What this task involves: Set the pictures aside and transcribe exactly the lines from the one containing "Screen dimensions: 954x699" through the final line of the records.

*** Material to process

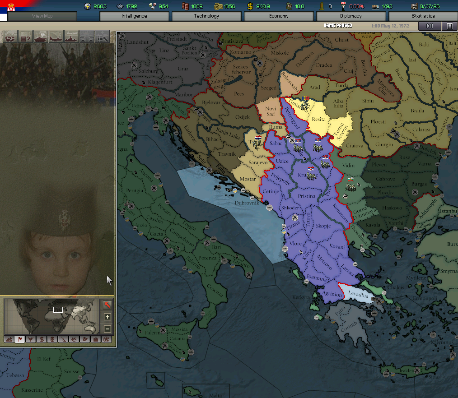458x398 pixels.
Task: Click the province overview icon in toolbar
Action: point(10,36)
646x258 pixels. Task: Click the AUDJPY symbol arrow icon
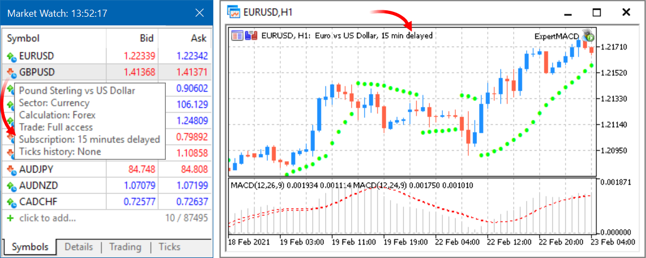point(11,169)
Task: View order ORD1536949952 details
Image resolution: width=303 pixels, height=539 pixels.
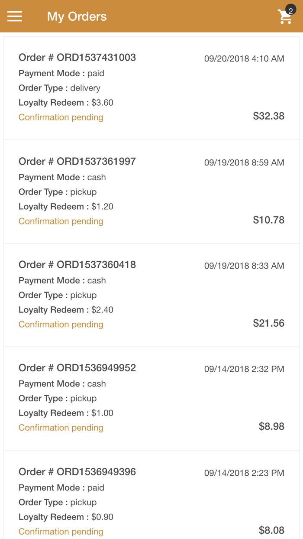Action: pyautogui.click(x=77, y=368)
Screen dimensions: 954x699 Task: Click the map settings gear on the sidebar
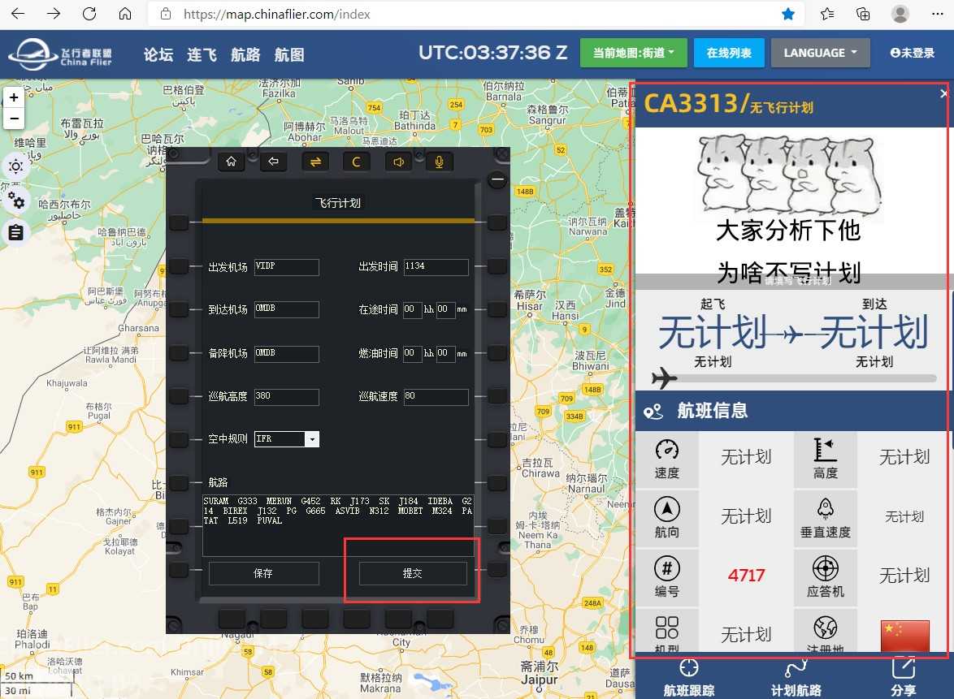click(16, 201)
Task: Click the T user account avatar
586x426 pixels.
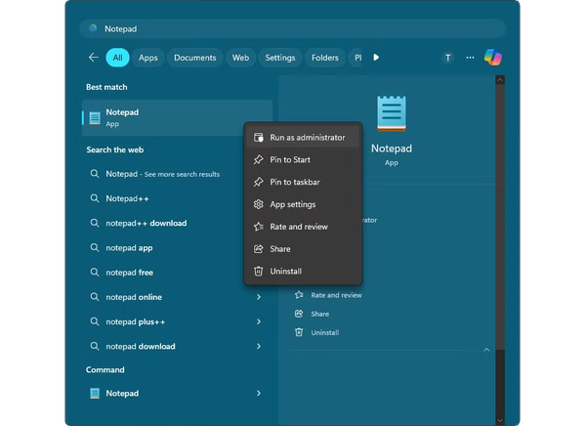Action: (x=447, y=58)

******

Task result:
Screen dimensions: 954x699 Task: Click the map settings gear on the sidebar
click(16, 201)
Task: Click the T user account avatar
586x426 pixels.
Action: (x=447, y=58)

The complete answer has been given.